---------- Data shown ----------

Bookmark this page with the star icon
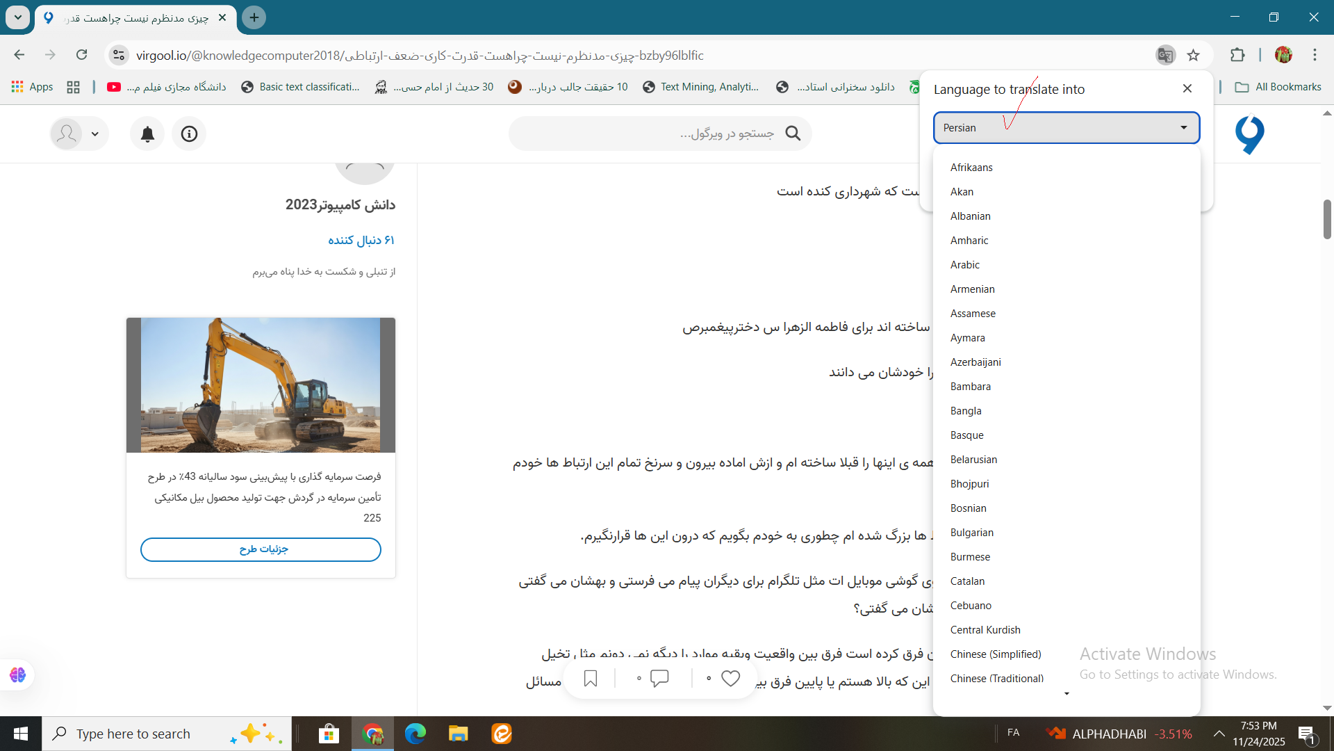Viewport: 1334px width, 751px height. click(x=1194, y=55)
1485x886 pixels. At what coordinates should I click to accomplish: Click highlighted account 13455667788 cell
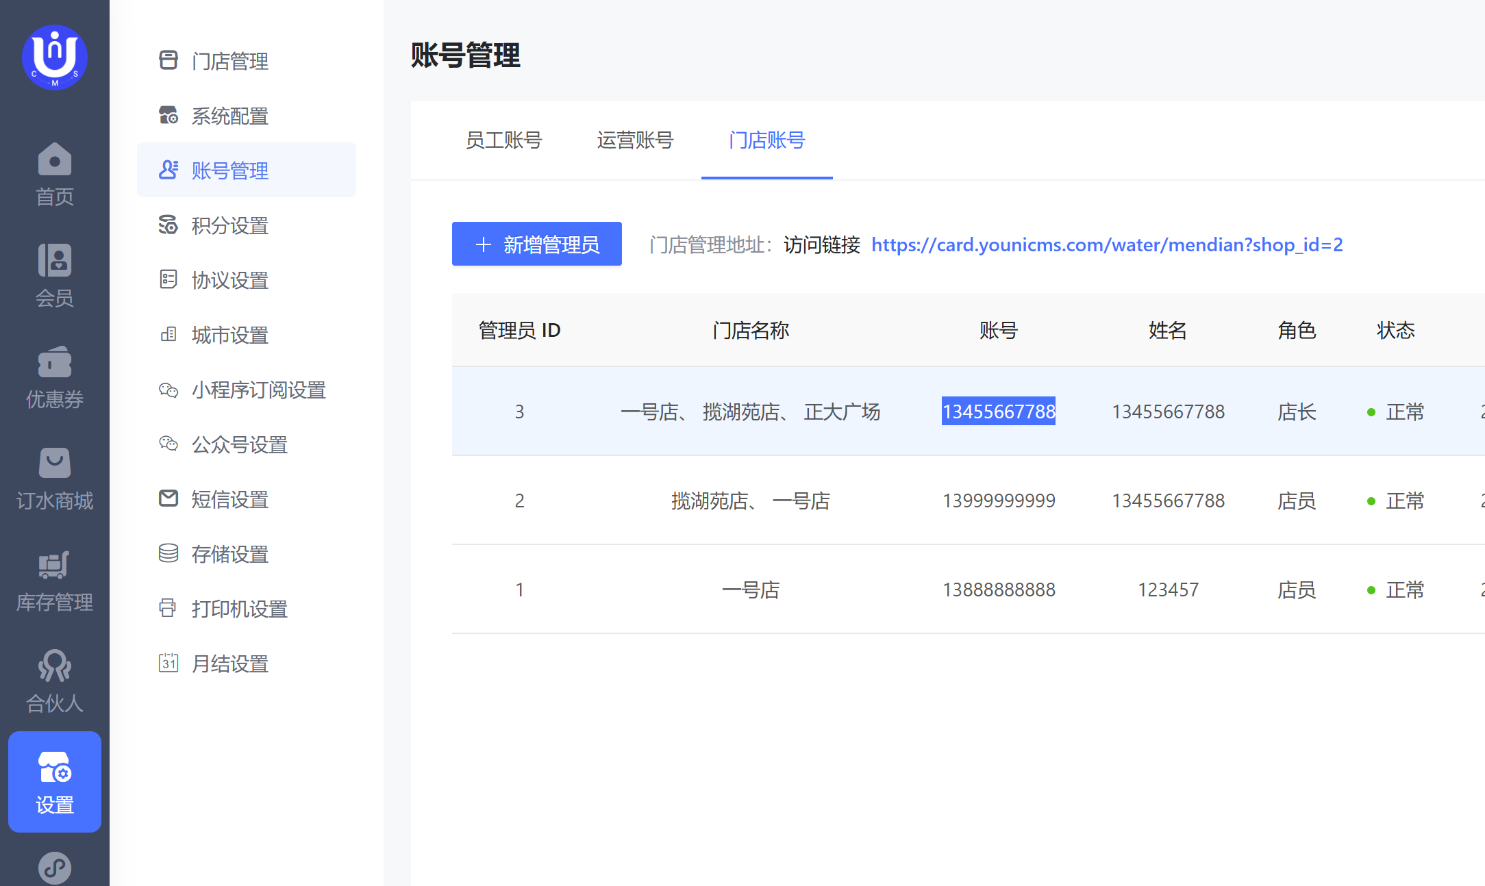point(998,412)
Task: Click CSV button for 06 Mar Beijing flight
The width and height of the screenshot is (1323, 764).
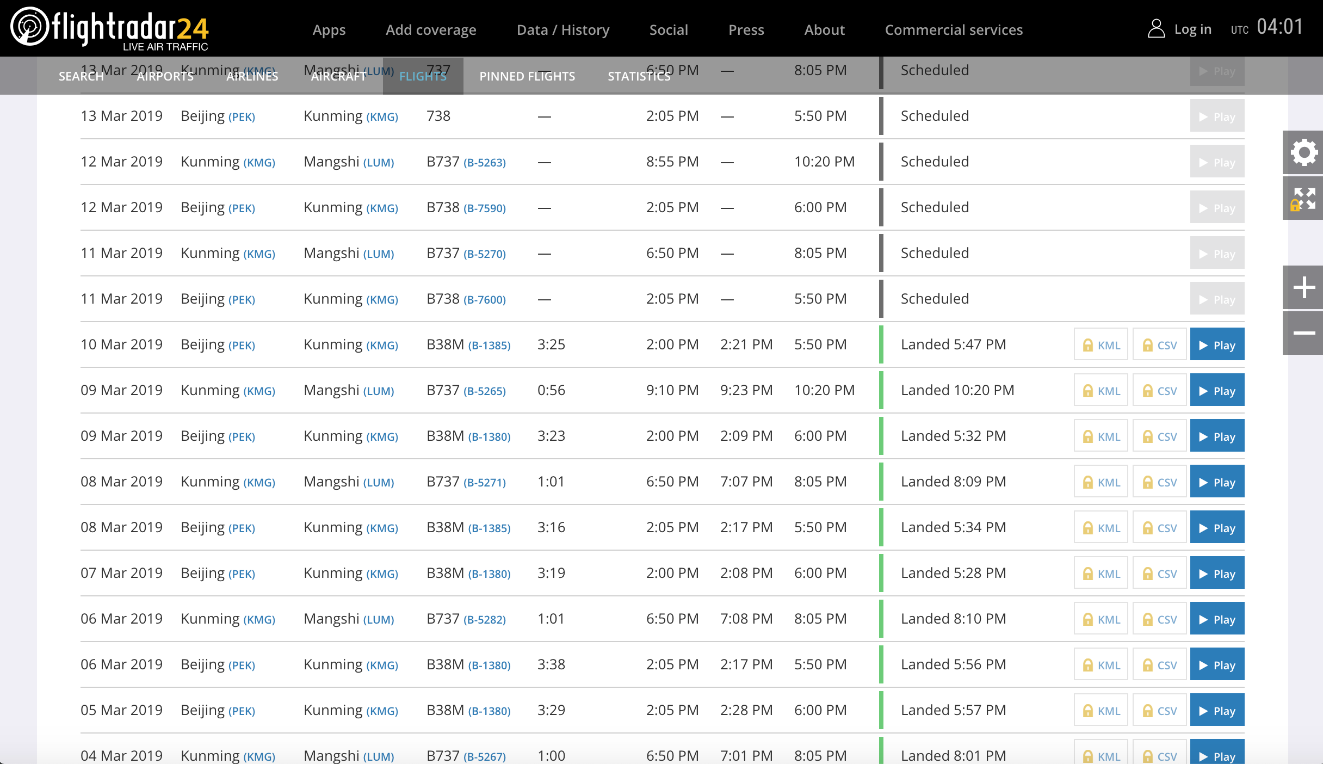Action: pyautogui.click(x=1159, y=665)
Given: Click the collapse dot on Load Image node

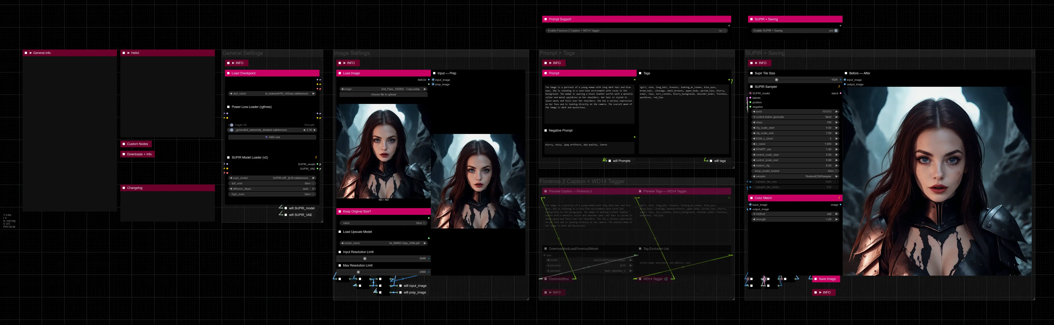Looking at the screenshot, I should pyautogui.click(x=340, y=73).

----------

- **What to work on**
Would you set down the records exactly, with no pictures included?

- **Solution to this exercise**
Bookmark this page with the star icon
Viewport: 1334px width, 751px height. click(x=1194, y=55)
1485x886 pixels. At what coordinates should I click to accomplish: Click highlighted account 13455667788 cell
point(998,412)
Task: Click CSV button for 06 Mar Beijing flight
The width and height of the screenshot is (1323, 764).
Action: pyautogui.click(x=1159, y=665)
Given: Click the collapse dot on Load Image node

Looking at the screenshot, I should pyautogui.click(x=340, y=73).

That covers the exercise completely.